A painting I now very much want to stand in front of. 2027 Goal!

Not because it’s famous.

But because I suspect it will do what that small painting here did.

Slow me down. Pull me in. Ask me to look more carefully.

And maybe that’s the point of all of this.

We live in a time that rewards immediacy. Reaction. Volume.

Rembrandt offers the opposite.

He asks for patience. For attention. For a willingness to sit with what isn’t immediately bright or easy.

To trust that there is something worth seeing… even in the shadows.

Especially in the shadows.

And I’ve been thinking about how much that applies to daily life right now.

Because yes—there is plenty to be upset about. Distracted by. Concerned over.

But there is also this quieter layer available to us.

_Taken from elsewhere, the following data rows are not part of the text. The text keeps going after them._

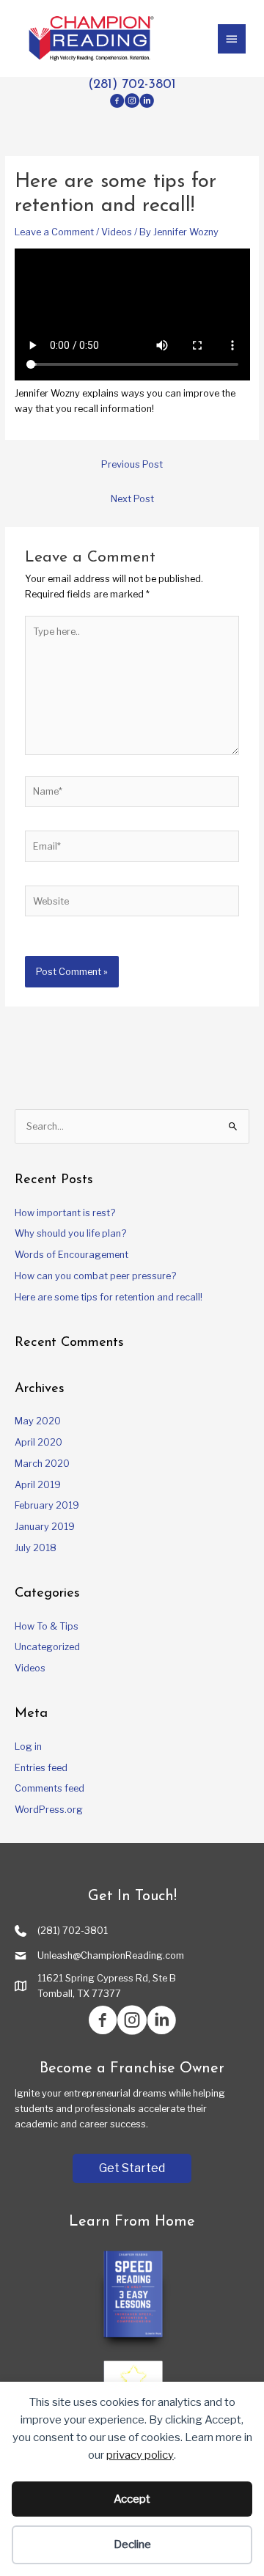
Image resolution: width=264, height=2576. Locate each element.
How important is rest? (65, 1212)
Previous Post (132, 464)
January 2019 (45, 1526)
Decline (132, 2544)
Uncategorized (47, 1646)
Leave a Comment (54, 232)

A walk outside. A piece of music. A painting we almost didn’t stop to see.

Moments that don’t fix anything.

But remind us that not everything is broken.

I’m not suggesting we turn away from what matters.

I’m suggesting we expand what we allow to matter.

Rembrandt didn’t paint a world without darkness.

He showed us how to see within it.

And that feels… useful.

More than useful, actually.

Necessary.

So this is me, midweek, gently suggesting something:

Find one thing this week that asks you to slow down.

Look at it longer than you normally would. Resist the urge to move on too quickly.

You might be surprised by what reveals itself.

Thank you, as always, for being here with me while I wander a bit—through ideas, through questions, through unexpected discoveries like this one.

I hope you’ll find a few of your own.

And if you do, share them. With your family. With a friend. These small moments of noticing—they travel farther than we think.

If this kind of reflection resonates with you, I’d be honored if you’d subscribe to Julie’s Journal and share it with someone who might need a quieter voice in a very loud world. Julies-journal.ghost.io

And if you haven’t yet, my book Bloom Again: A Memoir of Reinvention is available now on Amazon! The next book in the series, Now What, arrives this June.

We’re just getting started.

With gratitude, Julie Bolejack, MBA

The Mindful Activist

P.S. “The Night Watch” (1642) by Rembrandt van Rijn is one of the most famous paintings in the world—and it’s even more powerful in person than in reproduction.

It hangs in the Rijksmuseum in Amsterdam, where it dominates the gallery with its scale and energy.

A few details that make it extraordinary:

  • It’s not actually a night scene—the dark appearance comes from centuries of varnish that aged and dimmed the painting.
  • The full title is The Militia Company of Captain Frans Banning Cocq, and it captures a civic guard group preparing to move out—not posing stiffly, as was typical.
  • Rembrandt broke convention by creating movement, drama, and light—notice how your eye is drawn to the captain in black and the lieutenant in yellow.
  • The young girl glowing in the background is symbolic, not just decorative—she carries visual clues tied to the militia.

Standing in front of it, what strikes most people is how alive it feels. It’s not a portrait—it’s a moment unfolding. I liken it to today with so many of us..we are THE WATCH!

If you’re connecting this to your recent discovery of Rembrandt, this painting is essentially his manifesto: light as storytelling, not just illumination.